#### PROBLEM TO SOLVE
Exact copy, no pictures: every line from the one that contains "Task: Click the red Terminate stop icon" through the end of the data below, and nothing else.

(Stored dataset items)
-- Opening Marker --
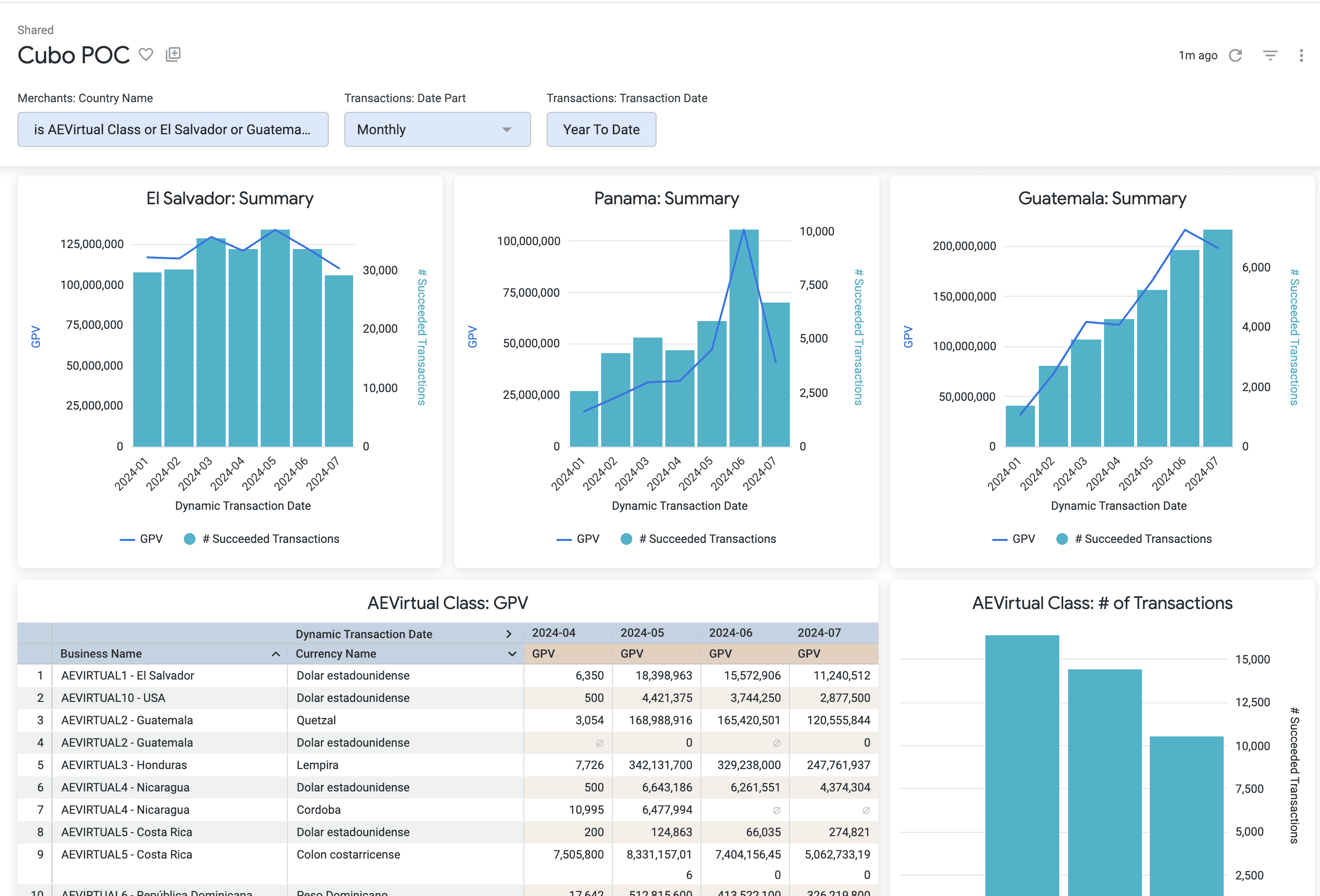Open the Country Name filter field

pos(173,129)
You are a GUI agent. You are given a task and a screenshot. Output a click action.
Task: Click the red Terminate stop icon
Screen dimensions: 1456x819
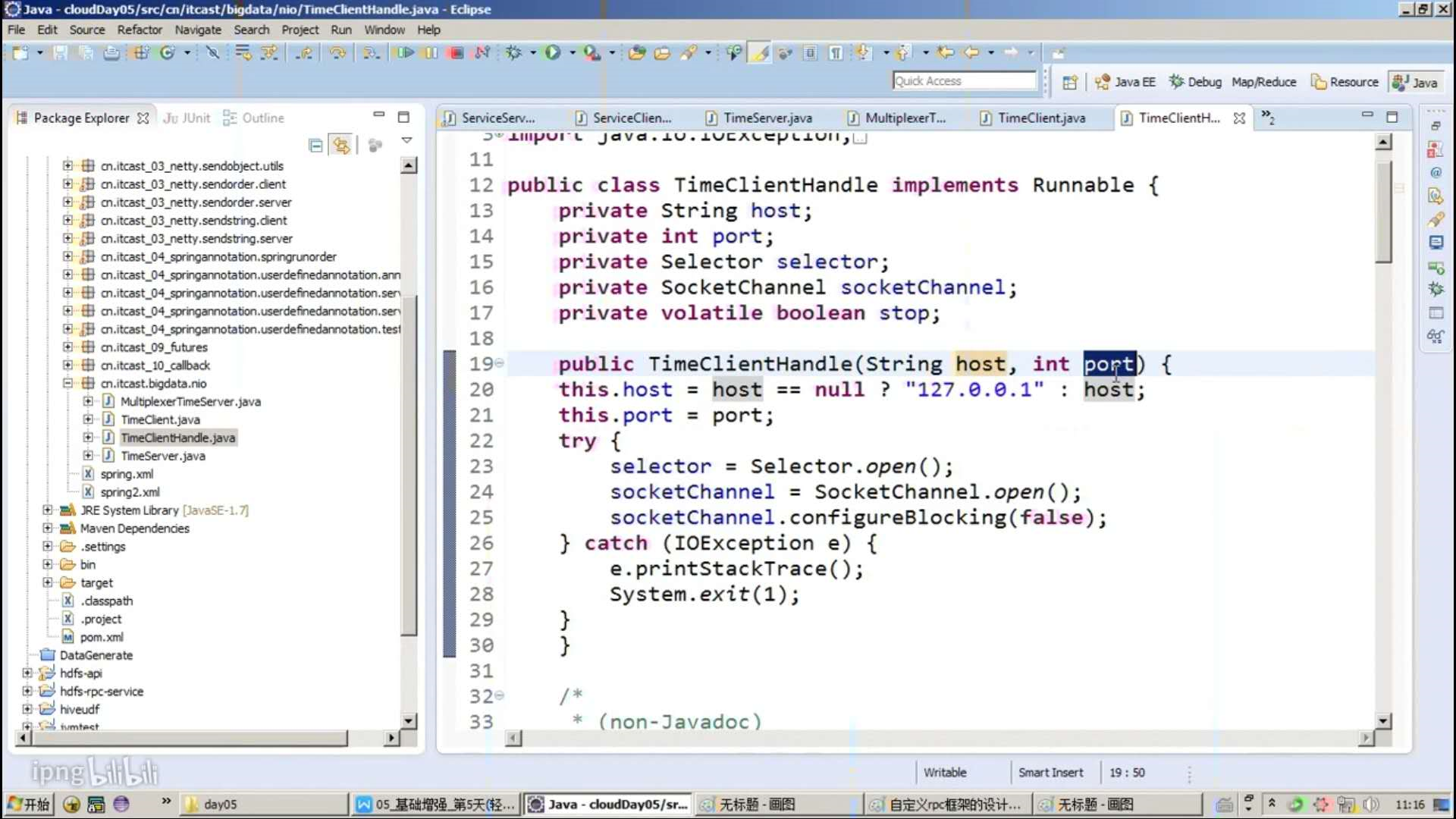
-- Closing Marker --
#### YOUR RESPONSE
Task: Click the red Terminate stop icon
Screen dimensions: 1456x819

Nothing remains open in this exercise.